AirTags operate through Apple’s Find My network. The network allows nearly a billion active Apple devices, including iPhones and Macs, to be located. Apple claims to discourage stalking by alerting an iPhone user if someone else’s tag has been placed on their person, and by making AirTags chime after three days if they’ve been unpaired with their source iPhone.
In response to our request for comment, an Apple spokesperson provided the following statement:
We take customer safety very seriously and are committed to AirTag’s privacy and security. AirTag is designed with a set of proactive features to discourage unwanted tracking—a first in the industry—and the Find My network includes a smart, tunable system with deterrents that applies to AirTag, as well as third-party products part of the Find My network accessory program. We are raising the bar on privacy for our users and the industry, and hope others will follow.
However, Apple declined to answer any of our specific questions, including whether the company consulted domestic violence organizations when designing AirTags and why they did not extend full AirTag protections to Android users. They also declined to address how domestic abusers might exploit AirTags to harass people close to them.

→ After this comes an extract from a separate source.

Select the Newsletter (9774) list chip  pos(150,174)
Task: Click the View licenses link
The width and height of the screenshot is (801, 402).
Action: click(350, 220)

The connection between surveillance and abuse
Surveillance devices can be a serious issue for survivors of domestic abuse. A woman in Houston was followed constantly by her ex before she realized the culprit was a locater that had been placed in her car. As NNDEV explains, it’s now standard procedure for halfway houses to talk through the technology a person is carrying or left behind. Smartphones are the most obvious tracker, and staff will check that these devices have options such as Find My iPhone turned off. Often, they’ll even search the bags of survivors, hunting down potential trackers. “There are many instances, in doing that, they have discovered a tracker in a bag, or a stuffed animal a little kid brought,” says Olsen.
AirTags are not the first mass-market surveillance tool by any means, nor are they the first tracking fob. NNDEV has published several white papers on the dangers of technology for domestic abuse survivors. One of the biggest problems for survivors is that they typically can’t afford to escape a dangerous situation without technologies such as their phone or laptop, because these connect them to friends, family, and all sorts of basic information and services.
In developing a tracker, Apple is following the path of companies such as Tile, which produced the original, popular fob tracker. But AirTags are being launched at a scale, and a level of platform control, that only Apple can achieve. Tile uses Bluetooth and an app to locate other Tile devices—and 35 million Tiles have sold to date. Meanwhile, AirTags leverage the worldwide network of nearly a billion Apple iPhones and Macs to spot AirTags on Apple’s own encrypted network. Every Apple user is a piece of Apple’s AirTag-hunting web and is passively complicit in the massive AirTag infrastructure, unless they opt out of the Find My network.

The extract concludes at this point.